How could I export my e-mail database from Gmail (or Thunderbird) into R?
Like there is the rgoogledocs package and twitteR, is there a gmailR package, or a standard format for exporting emails into stat packages ?
Tal
How could I export my e-mail database from Gmail (or Thunderbird) into R?
Like there is the rgoogledocs package and twitteR, is there a gmailR package, or a standard format for exporting emails into stat packages ?
Tal
Standard email (on a Unix system) is either an mbox
file (containing several messages) or a maildir
setup where each mail is a file in a directory.
Either way, it's ascii text. That is how a MUA (mail-user agents -- your mail reader) is orthogonal to your MTA (mail-transport agent -- mail server software like exim, qmail, postfix, ...). The MTA may use a network protocol like POP3 or IMAP to serve the mail files to the client in which case the client (which may be Gmail or Thunderbird) no longer sees the underlying files. So you may need to learn how to export your mail from whichever backend you employ and then read it.
This has nothing to do with R or programming so far --- unless you now feel you must extend R with POP3 or IMAP facilities to connect to a (remote) mail server.
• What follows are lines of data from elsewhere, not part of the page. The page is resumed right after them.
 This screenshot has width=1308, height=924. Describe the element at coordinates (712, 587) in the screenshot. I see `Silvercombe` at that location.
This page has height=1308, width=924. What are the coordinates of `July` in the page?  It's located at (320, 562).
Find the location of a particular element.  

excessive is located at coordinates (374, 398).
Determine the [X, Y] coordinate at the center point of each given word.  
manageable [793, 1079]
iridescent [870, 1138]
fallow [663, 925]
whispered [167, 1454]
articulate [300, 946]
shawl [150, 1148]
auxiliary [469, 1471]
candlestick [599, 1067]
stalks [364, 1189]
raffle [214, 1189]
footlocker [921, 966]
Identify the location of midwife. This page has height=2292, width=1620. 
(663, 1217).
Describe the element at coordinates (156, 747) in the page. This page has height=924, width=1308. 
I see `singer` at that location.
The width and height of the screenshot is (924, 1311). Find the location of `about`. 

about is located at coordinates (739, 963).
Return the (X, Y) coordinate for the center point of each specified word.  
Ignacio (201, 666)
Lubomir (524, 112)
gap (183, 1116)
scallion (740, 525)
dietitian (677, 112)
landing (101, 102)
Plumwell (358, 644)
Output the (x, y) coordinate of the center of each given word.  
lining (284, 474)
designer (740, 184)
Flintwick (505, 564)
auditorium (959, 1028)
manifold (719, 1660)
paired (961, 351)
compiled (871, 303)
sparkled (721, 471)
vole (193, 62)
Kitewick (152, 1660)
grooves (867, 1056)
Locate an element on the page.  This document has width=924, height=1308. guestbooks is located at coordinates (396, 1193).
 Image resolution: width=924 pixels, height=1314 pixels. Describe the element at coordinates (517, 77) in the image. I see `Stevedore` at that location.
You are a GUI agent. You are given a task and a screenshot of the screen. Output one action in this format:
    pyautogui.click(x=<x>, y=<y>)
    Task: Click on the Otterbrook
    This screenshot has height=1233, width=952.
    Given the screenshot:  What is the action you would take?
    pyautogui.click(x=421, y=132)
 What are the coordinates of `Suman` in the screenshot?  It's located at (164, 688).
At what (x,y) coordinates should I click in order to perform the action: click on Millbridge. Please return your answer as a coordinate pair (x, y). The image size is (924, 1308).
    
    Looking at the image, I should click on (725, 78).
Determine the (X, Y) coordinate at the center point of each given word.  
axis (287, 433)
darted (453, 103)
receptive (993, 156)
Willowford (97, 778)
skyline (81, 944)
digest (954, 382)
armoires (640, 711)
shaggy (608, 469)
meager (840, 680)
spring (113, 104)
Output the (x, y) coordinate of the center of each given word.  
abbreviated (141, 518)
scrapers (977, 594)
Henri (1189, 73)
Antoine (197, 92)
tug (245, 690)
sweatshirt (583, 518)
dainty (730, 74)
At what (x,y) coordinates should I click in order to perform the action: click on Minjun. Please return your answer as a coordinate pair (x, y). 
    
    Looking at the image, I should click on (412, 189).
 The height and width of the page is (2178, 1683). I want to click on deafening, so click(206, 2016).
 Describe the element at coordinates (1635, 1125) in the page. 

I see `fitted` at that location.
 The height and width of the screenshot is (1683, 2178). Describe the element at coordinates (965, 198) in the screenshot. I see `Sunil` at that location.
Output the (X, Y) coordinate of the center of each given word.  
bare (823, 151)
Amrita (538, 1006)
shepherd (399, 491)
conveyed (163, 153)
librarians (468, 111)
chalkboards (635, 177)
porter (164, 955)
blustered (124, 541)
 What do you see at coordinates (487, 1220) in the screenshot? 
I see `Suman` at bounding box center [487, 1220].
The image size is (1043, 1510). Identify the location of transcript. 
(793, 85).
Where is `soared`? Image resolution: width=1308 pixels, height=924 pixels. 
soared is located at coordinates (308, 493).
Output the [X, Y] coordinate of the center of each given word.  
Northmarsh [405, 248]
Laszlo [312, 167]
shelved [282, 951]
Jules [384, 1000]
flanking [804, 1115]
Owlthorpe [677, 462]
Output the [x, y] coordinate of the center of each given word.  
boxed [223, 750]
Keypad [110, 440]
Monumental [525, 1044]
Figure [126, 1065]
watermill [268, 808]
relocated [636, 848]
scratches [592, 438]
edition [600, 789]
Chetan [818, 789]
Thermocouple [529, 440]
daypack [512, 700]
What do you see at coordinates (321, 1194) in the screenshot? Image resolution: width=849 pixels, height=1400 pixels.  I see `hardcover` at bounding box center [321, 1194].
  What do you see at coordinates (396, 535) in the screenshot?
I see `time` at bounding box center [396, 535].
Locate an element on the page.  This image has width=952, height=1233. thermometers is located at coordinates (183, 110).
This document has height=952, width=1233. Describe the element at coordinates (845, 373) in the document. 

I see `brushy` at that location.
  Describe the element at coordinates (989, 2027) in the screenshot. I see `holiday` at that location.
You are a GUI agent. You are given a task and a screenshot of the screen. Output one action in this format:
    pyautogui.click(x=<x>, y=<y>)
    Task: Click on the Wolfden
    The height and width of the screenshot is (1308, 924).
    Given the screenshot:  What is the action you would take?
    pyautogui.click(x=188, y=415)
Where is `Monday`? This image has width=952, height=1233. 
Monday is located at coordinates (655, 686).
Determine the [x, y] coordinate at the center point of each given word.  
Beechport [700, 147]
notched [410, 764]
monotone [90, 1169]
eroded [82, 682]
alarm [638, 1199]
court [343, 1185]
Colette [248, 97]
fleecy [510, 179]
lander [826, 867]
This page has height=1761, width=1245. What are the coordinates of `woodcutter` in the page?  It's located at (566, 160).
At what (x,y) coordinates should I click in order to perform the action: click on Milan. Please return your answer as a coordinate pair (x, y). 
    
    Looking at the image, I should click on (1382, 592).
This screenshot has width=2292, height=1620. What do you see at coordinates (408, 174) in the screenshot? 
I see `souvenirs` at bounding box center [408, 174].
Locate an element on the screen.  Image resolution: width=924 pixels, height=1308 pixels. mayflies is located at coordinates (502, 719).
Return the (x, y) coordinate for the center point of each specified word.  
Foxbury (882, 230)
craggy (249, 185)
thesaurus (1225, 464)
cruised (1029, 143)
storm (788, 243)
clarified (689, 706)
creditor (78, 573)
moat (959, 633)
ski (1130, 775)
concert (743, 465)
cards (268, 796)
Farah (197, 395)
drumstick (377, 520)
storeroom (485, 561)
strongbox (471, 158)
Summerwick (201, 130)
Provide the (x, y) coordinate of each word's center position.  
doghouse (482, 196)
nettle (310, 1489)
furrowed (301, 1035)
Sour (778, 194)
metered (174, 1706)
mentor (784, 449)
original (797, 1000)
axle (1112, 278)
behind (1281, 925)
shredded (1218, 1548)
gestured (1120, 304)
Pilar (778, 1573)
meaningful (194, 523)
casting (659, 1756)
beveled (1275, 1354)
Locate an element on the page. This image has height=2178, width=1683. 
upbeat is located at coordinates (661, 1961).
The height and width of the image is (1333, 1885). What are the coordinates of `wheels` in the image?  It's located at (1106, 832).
Gmail and Thunderbird are not the same... you can enable Gmail account in Thunderbird, hence export each email in ASCII file, hence write a R batch script that will take each file and import it in R as an object, hence... you get the point. =)
Usually I'm trying to avoid "the pedestrian approach"... but I'm getting an impression that you're prone on using R as a "general purpose" programming language... Python or JAVA, on the other hand can be quite efficient, so you can write (or ask someone to write it for you) a script that will "bring" you data in desirable format, and then crunch it in R. R has matured a lot, and it's not solely a tool for statistical analysis any more, but it's always a good idea to use some widely-known programming language to carry out your data.
So there... Roll up your sleeves, and dive into Python (JAVA, C... whatever you feel like diving in)!